▶ **Information shown**:
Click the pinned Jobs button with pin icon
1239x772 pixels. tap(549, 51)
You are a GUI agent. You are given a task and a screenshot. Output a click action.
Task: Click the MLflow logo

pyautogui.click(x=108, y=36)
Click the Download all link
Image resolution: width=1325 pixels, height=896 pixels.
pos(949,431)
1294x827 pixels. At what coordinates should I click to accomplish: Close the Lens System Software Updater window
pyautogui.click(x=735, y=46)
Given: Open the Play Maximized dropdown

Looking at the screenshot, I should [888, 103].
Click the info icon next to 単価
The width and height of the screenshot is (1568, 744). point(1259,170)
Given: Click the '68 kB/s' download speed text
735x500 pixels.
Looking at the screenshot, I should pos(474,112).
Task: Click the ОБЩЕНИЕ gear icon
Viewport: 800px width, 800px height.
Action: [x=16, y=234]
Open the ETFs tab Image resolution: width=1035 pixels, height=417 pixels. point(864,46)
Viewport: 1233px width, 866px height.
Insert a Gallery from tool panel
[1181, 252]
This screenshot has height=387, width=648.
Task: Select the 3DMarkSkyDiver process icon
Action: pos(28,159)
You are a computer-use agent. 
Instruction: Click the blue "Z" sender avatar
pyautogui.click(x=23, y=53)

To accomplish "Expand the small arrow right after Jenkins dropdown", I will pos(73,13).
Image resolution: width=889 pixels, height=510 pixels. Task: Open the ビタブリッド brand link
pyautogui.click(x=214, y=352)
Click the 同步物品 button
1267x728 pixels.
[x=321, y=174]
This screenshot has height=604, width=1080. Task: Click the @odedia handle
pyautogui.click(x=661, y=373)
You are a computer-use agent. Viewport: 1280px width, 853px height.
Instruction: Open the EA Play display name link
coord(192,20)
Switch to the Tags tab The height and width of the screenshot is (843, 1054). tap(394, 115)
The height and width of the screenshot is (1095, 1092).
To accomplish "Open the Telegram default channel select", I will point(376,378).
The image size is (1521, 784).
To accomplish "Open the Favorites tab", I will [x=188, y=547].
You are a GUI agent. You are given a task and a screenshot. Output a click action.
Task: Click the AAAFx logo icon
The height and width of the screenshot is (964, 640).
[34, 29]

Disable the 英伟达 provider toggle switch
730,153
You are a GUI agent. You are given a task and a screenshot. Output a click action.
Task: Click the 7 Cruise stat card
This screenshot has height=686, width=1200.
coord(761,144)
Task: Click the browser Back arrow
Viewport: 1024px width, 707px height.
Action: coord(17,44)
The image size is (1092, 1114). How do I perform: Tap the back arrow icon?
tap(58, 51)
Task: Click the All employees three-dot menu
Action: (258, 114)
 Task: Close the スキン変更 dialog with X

▶ **Directions for this task**:
Could you reproduce all the records exactly?

▶ **Exercise solution**:
Click the pinned Jobs button with pin icon
1239x772 pixels. tap(549, 51)
You are a GUI agent. You are given a task and a screenshot. Output a click action.
Task: Click the MLflow logo

pyautogui.click(x=108, y=36)
Click the Download all link
Image resolution: width=1325 pixels, height=896 pixels.
pos(949,431)
1294x827 pixels. At what coordinates should I click to accomplish: Close the Lens System Software Updater window
pyautogui.click(x=735, y=46)
Given: Open the Play Maximized dropdown

Looking at the screenshot, I should [888, 103].
Click the info icon next to 単価
The width and height of the screenshot is (1568, 744). point(1259,170)
Given: Click the '68 kB/s' download speed text
735x500 pixels.
Looking at the screenshot, I should pos(474,112).
Task: Click the ОБЩЕНИЕ gear icon
Viewport: 800px width, 800px height.
Action: [x=16, y=234]
Open the ETFs tab Image resolution: width=1035 pixels, height=417 pixels. point(864,46)
Viewport: 1233px width, 866px height.
Insert a Gallery from tool panel
[1181, 252]
This screenshot has height=387, width=648.
Task: Select the 3DMarkSkyDiver process icon
Action: pos(28,159)
You are a computer-use agent. 
Instruction: Click the blue "Z" sender avatar
pyautogui.click(x=23, y=53)

To accomplish "Expand the small arrow right after Jenkins dropdown", I will pos(73,13).
Image resolution: width=889 pixels, height=510 pixels. Task: Open the ビタブリッド brand link
pyautogui.click(x=214, y=352)
Click the 同步物品 button
1267x728 pixels.
[x=321, y=174]
This screenshot has height=604, width=1080. Task: Click the @odedia handle
pyautogui.click(x=661, y=373)
You are a computer-use agent. Viewport: 1280px width, 853px height.
Instruction: Open the EA Play display name link
coord(192,20)
Switch to the Tags tab The height and width of the screenshot is (843, 1054). tap(394, 115)
The height and width of the screenshot is (1095, 1092).
To accomplish "Open the Telegram default channel select", I will point(376,378).
The image size is (1521, 784).
To accomplish "Open the Favorites tab", I will [x=188, y=547].
You are a GUI agent. You are given a task and a screenshot. Output a click action.
Task: Click the AAAFx logo icon
The height and width of the screenshot is (964, 640).
[34, 29]

Disable the 英伟达 provider toggle switch
730,153
You are a GUI agent. You are given a task and a screenshot. Output a click action.
Task: Click the 7 Cruise stat card
This screenshot has height=686, width=1200.
coord(761,144)
Task: Click the browser Back arrow
Viewport: 1024px width, 707px height.
Action: coord(17,44)
The image size is (1092, 1114). How do I perform: Tap the back arrow icon?
tap(58, 51)
Task: Click the All employees three-dot menu
Action: (258, 114)
 Task: Close the スキン変更 dialog with X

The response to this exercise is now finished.